Culture

La feuille de route 2026-2028 dévoilée : Faire de la culture un levier économique

Le bilan 2025 affiche des résultats probants : 65 nouveaux biens culturels classés portant le total à 1126 biens protégés, récupération de plusieurs biens pillés, et renforcement de la présence algérienne à l’UNESCO avec la révision de dossiers nationaux tels que « les costumes festifs féminins » et la confirmation de l’antériorité de l’Algérie dans l’enregistrement du « caftan ».

La ministre de la Culture et des Arts, Malika Bendouda, a dévoilé lundi devant la commission de la Culture, de la Communication et du Tourisme de l’Assemblée Populaire Nationale une vision stratégique ambitieuse visant à transformer le secteur culturel en « secteur économique productif » contribuant au produit intérieur brut, tout en présentant le bilan des réalisations de 2025 et les grandes lignes du plan de développement pour la période 2026-2028, selon un communiqué du ministère. Cette orientation marque un tournant majeur dans la politique culturelle nationale, qui ambitionne désormais de devenir un levier économique à part entière. La ministre, en présence de la ministre des Relations avec le Parlement, a exposé une stratégie articulée autour de trois axes : numérisation, industrie cinématographique et justice culturelle territoriale.

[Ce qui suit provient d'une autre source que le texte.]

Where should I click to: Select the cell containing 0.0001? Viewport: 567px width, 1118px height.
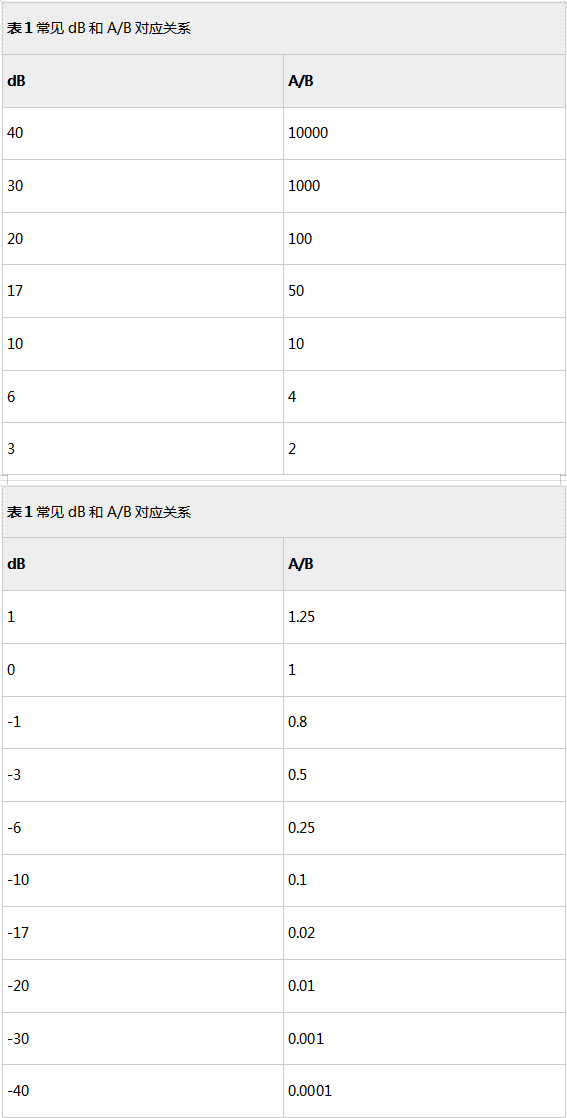click(x=424, y=1091)
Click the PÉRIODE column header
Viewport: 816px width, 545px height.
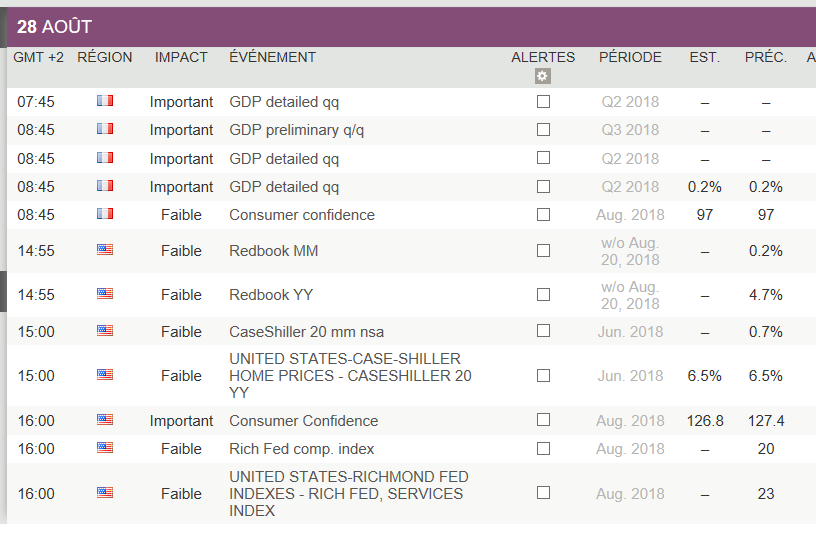pyautogui.click(x=630, y=57)
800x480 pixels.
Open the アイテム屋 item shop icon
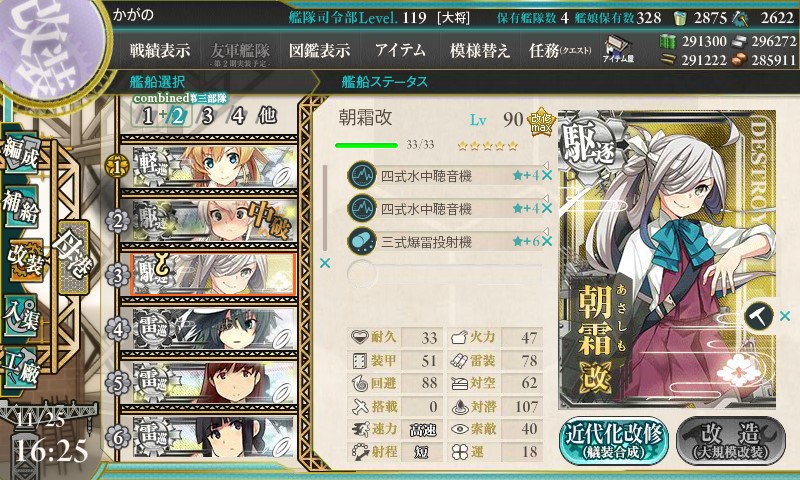point(618,49)
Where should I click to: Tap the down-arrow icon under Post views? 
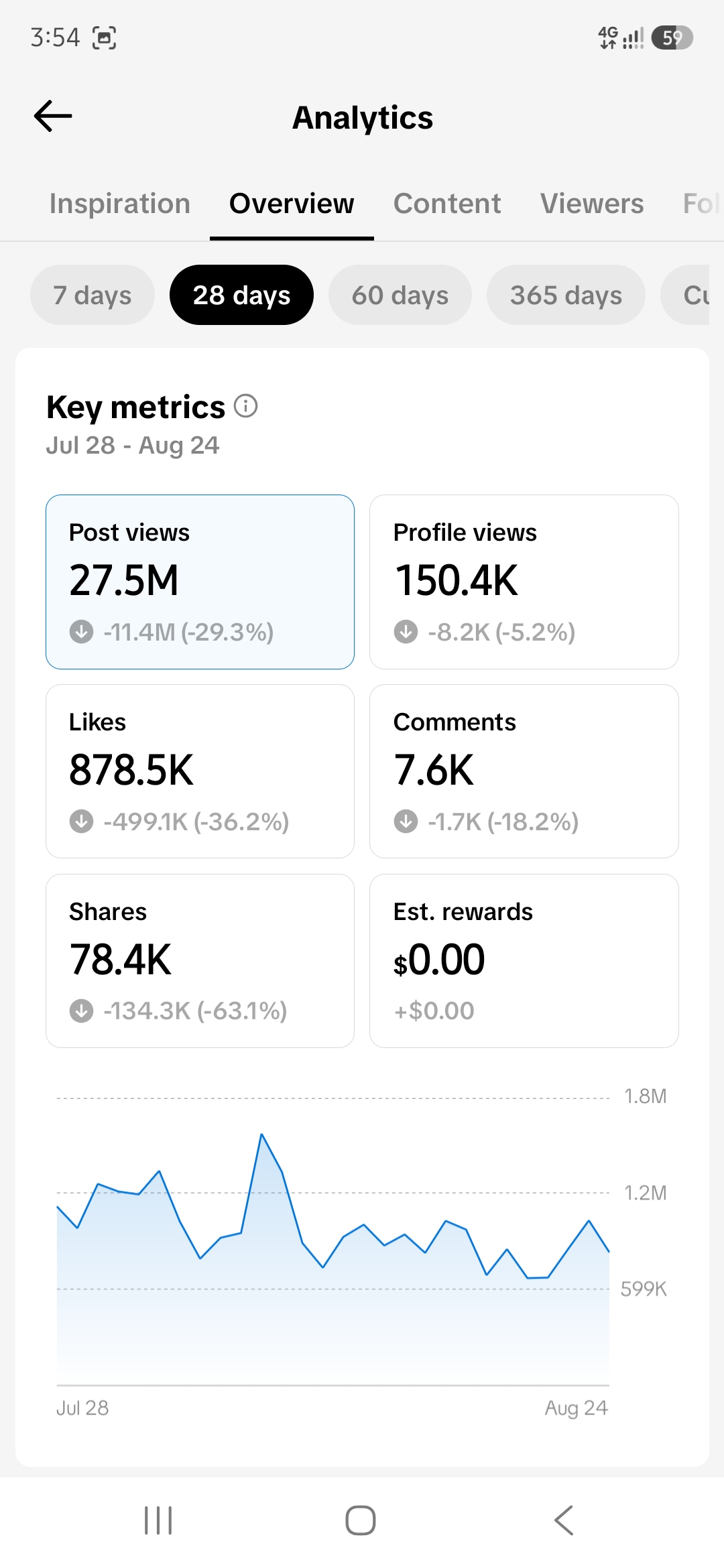[x=82, y=631]
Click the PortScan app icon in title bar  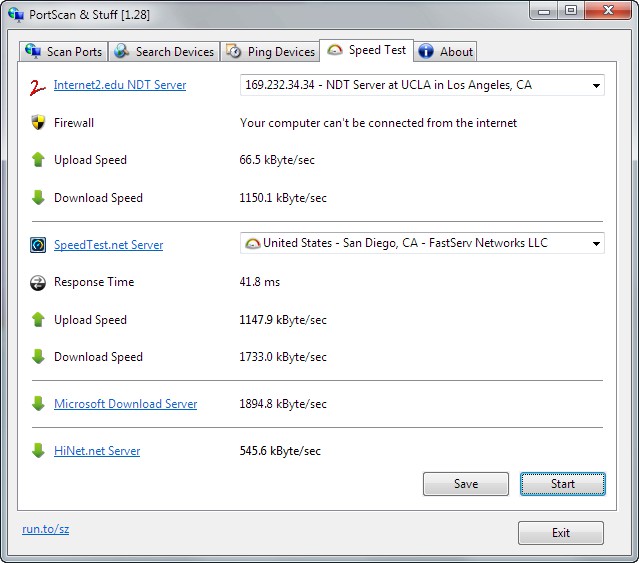(16, 14)
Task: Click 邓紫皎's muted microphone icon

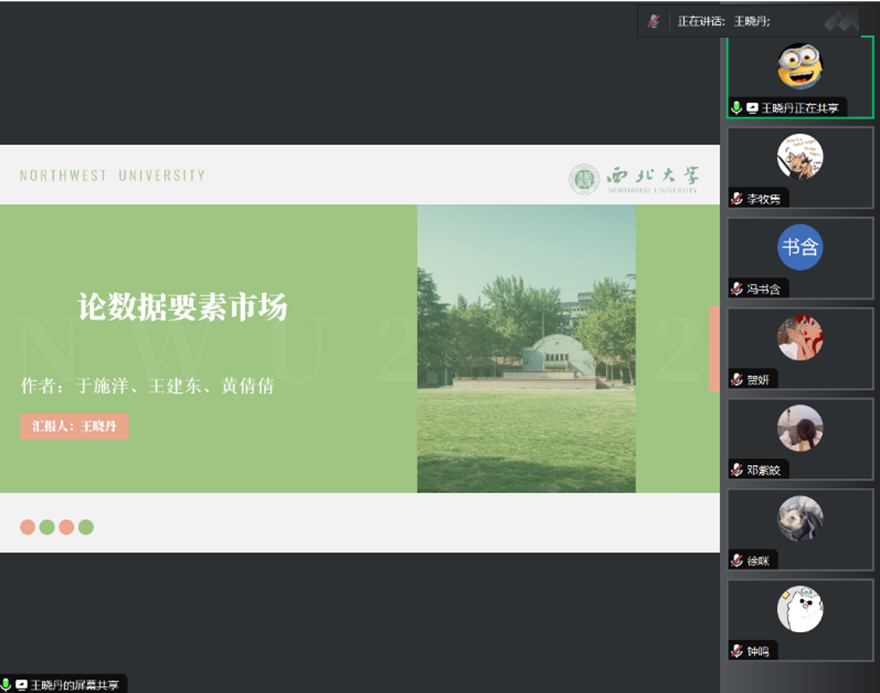Action: click(737, 470)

Le bilan 2025 affiche des résultats probants : 65 nouveaux biens culturels classés portant le total à 1126 biens protégés, récupération de plusieurs biens pillés, et renforcement de la présence algérienne à l’UNESCO avec la révision de dossiers nationaux tels que « les costumes festifs féminins » et la confirmation de l’antériorité de l’Algérie dans l’enregistrement du « caftan ». La protection sociale des artistes a progressé avec le lancement du centre médico-social d’Aïn Benian et la distribution de 14 400 cartes d’artiste. Quarante projets cinématographiques ont été financés, et le Salon international du livre se transformera en institution autonome. Pour 2026-2028, la numérisation constitue le premier pilier avec l’objectif de numériser 70% des collections muséales et de généraliser le paiement électronique. L’industrie cinématographique représente le deuxième axe avec le lancement de grandes productions sur la mémoire nationale  à l’image du film sur l’Émir Abdelkader. Le troisième pilier concerne l’extension du réseau des bibliothèques publiques aux nouvelles wilayas pour garantir un accès équitable à l’action culturelle sur tout le territoire.

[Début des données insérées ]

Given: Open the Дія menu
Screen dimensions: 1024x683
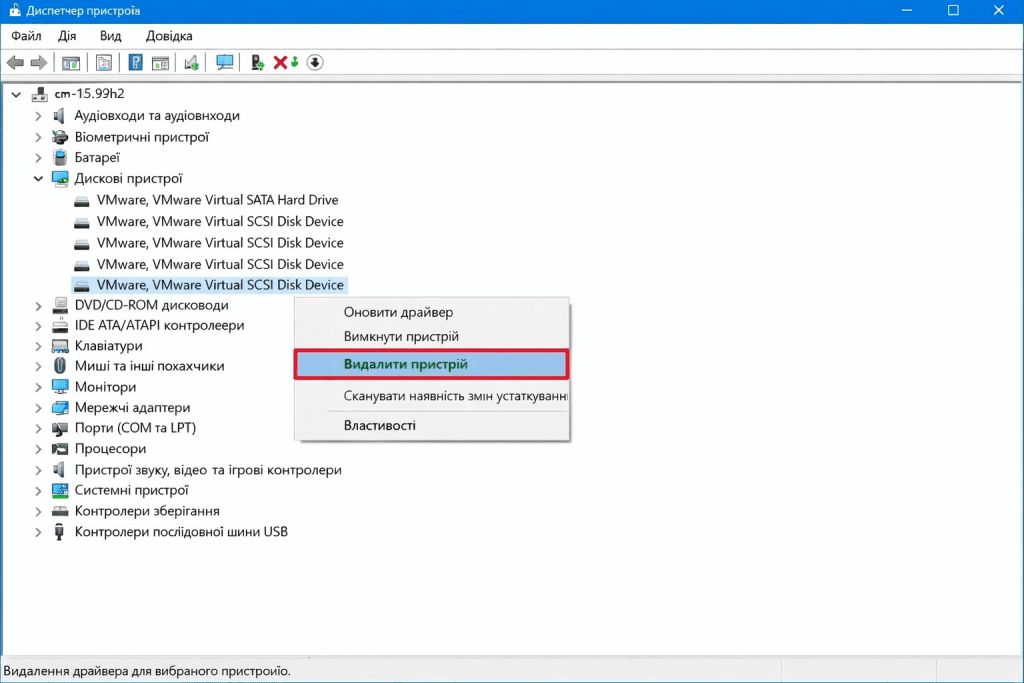Looking at the screenshot, I should (x=67, y=36).
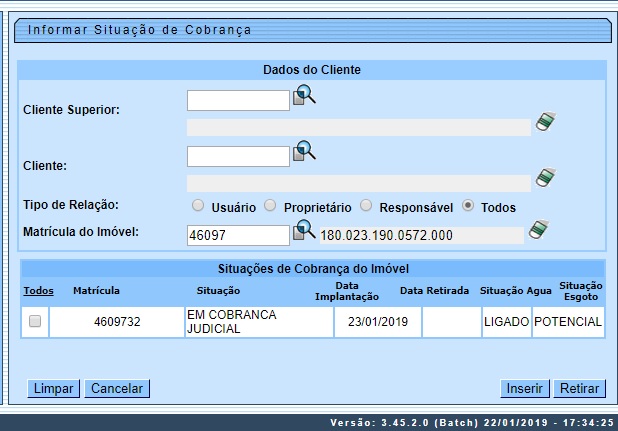Image resolution: width=618 pixels, height=431 pixels.
Task: Focus the Cliente Superior code field
Action: [x=238, y=100]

La ministre a conclu en affirmant que la culture représente « le soft power » qui protège l’identité nationale et soutient la diplomatie politique face aux défis de la mondialisation. Les députés ont soulevé plusieurs préoccupations concernant les projets publics et privés du secteur culturel et les perspectives d’investissement artistique, lors d’une séance de débat constructif sur les moyens de renforcer l’action culturelle et d’accompagner les créateurs. Cette feuille de route traduit la volonté de faire de la culture un secteur stratégique conciliant préservation du patrimoine, création artistique et développement économique.